The oil companies decided
Many among the Irish population are sceptical to the favourable tax regime for oil companies. Padraigh Cambell is a former rig worker and has been a spokesperson union Siptu. He knows Irish history oil well.
“What taxation authorities drew up in the ‘80s was based on what the oil companies said. They dictated the terms; 25 per cent tax and 100 per cent depreciation. All expenses 25 years back in time can be written off, as well as gifts, sponsorships, everything! Politicians said that this would be good for Ireland, but now the situation is that the supply business happens from Scotland, for example. So the oil-related costs can then be written off in Ireland. We want the Norwegian model. We want jobs for Irish ports, Irish companies, and Irish workers,” says Mr Campbell.
The controversial gas pipeline from the Corrib field comes ashore near the town of Rossport, northwest Ireland. Several residents in the town neither believe Ireland will benefit from the Corrib field because depreciation rules are so favourable, nor that the country will not get tax revenues.
“People in Norway will benefit from the project through Statoil. We’re not going to profit from it because of the Irish tax rules,” says farmer Willie Corduff.
Fergus Cahill in the Irish Offshore Operators’ Association disagrees.
“I know this is a popular argument among some opponents of the hydrocarbon industry in Ireland. Calculations by the authorities show that tax revenues from commercial fields will be substantial – even in relation to the present system,” Mr Cahill says.
Modified in 2007
The Irish government has announced a review of the tax system in the autumn. However, there is nothing to suggest that this will result in the country approaching the tax system as it presently is in Norway.
“I struggle to understand how anyone can expect we’ll have a Norwegian tax system without having Norway’s amounts of commercial discoveries,” newspaper The Irish Times reported Ireland’s Energy Minister Pat Rabbitte saying at a hearing earlier in May.

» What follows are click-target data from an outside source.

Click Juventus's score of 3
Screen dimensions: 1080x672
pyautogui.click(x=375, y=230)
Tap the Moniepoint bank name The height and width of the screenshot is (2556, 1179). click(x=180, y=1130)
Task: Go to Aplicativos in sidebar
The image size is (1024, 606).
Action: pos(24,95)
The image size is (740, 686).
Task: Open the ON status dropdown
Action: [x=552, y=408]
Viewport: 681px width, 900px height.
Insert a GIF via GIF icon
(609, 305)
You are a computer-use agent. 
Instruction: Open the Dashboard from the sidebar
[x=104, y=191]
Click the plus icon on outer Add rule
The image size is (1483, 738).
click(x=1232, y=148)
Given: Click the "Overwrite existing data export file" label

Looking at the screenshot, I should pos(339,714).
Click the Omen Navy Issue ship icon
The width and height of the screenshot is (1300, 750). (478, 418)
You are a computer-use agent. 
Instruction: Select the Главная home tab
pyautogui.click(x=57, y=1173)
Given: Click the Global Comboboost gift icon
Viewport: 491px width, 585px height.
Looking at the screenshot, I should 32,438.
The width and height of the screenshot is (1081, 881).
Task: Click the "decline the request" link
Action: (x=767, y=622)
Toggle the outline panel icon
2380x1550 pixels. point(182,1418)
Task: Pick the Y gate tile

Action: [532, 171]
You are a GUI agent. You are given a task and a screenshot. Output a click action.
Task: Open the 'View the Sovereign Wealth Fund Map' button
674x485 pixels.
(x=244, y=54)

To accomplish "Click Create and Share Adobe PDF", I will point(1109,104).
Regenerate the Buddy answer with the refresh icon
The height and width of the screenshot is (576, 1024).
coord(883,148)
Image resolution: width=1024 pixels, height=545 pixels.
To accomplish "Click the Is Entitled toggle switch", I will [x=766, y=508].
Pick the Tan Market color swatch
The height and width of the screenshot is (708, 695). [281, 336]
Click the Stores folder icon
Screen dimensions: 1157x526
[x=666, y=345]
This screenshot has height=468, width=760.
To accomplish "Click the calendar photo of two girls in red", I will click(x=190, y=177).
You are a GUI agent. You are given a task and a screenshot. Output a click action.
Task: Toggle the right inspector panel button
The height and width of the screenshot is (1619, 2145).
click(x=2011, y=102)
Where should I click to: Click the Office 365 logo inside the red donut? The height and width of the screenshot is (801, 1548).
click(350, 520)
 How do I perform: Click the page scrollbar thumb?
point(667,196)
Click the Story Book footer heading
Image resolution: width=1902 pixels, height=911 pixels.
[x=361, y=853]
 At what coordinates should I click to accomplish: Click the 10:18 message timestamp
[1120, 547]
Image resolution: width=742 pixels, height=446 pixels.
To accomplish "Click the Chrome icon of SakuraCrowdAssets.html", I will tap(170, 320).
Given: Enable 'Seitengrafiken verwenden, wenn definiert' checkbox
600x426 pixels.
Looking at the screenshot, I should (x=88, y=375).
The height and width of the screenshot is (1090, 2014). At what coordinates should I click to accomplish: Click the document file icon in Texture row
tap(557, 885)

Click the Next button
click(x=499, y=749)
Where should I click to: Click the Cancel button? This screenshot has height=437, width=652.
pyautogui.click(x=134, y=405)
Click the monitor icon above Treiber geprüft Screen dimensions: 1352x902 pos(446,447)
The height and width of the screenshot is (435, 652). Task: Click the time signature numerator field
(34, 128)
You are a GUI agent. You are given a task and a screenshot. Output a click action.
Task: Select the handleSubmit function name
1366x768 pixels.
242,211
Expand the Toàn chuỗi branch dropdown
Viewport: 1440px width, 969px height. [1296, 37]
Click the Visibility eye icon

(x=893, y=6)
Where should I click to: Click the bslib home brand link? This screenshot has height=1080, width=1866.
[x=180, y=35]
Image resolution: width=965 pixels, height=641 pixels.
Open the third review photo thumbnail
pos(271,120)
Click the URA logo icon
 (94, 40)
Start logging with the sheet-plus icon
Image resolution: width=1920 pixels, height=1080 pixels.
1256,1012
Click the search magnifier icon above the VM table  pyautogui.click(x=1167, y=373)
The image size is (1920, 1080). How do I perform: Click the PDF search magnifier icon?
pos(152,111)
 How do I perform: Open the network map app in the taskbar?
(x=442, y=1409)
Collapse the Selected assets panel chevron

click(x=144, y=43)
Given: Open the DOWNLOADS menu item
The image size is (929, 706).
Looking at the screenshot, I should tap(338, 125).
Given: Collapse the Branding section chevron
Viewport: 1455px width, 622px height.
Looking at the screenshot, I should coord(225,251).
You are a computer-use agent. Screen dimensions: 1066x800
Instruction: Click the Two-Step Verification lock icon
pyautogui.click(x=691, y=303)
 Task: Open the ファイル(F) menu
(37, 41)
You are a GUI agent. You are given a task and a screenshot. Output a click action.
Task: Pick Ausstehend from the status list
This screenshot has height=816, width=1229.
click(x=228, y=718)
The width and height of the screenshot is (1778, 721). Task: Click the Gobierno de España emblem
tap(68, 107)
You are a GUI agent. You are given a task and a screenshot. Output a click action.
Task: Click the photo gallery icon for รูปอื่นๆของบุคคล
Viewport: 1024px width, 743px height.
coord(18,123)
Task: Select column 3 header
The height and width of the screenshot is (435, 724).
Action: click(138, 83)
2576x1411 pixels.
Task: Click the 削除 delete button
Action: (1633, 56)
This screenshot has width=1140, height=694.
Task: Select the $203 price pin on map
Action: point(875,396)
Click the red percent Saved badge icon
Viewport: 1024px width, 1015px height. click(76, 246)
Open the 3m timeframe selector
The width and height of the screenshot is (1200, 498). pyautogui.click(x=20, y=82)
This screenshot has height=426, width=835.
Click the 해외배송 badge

The system was also changed in 2007. Authorities then introduced a surplus tax of up to 15 per cent that could bring the total tax rate up to 40 per cent, depending on the project’s profitability. The change was not retroactive, and has no significance for the Corrib project Statoil is involved in.
Statoil’s annual report on its 2011 operations in Ireland shows total national losses of EUR 1.3 billion (almost NOK 10 billion), but that this can be written off against future taxable income.
In 1997, Statoil also recorded an approximately EUR 159 million (NOK 1.2 billion) loss in the Connemara area of Ireland, when it was determined that the field was not commercial. Irish rules are designed so that losses and expenses can be written off against taxes for 25 years after they are incurred. This means that Statoil can also write off the Connemara loss against tax on future profits from Coribb field.
The corresponding limit in Norway is ten years.
Head of Information Bård Glad Pedersen at Statoil does not wish to comment directly on how the favourable tax terms have or have not influenced their decision to continue their operations in Ireland, but writes in an e-mail that:
“It is common that costs and losses can be offset against future income. The tax system in Ireland does not differ significantly from taxation in the other countries in this area. We make investment decisions on a commercial basis, and the framework conditions are included as a factor in these reviews.”
Shell, operator of Coribb field, has the following comment:
“All companies in Ireland can write off investment costs against profits, and the partners in Coribb field are no exception. Oil and gas companies must, however, pay 25 per cent tax instead of 12.5 like other companies in the country. Ireland also receives tax revenue from the hundreds of people who are employed in connection with the project,” Shell Ireland press officer Fiona McGuinness writes in an email.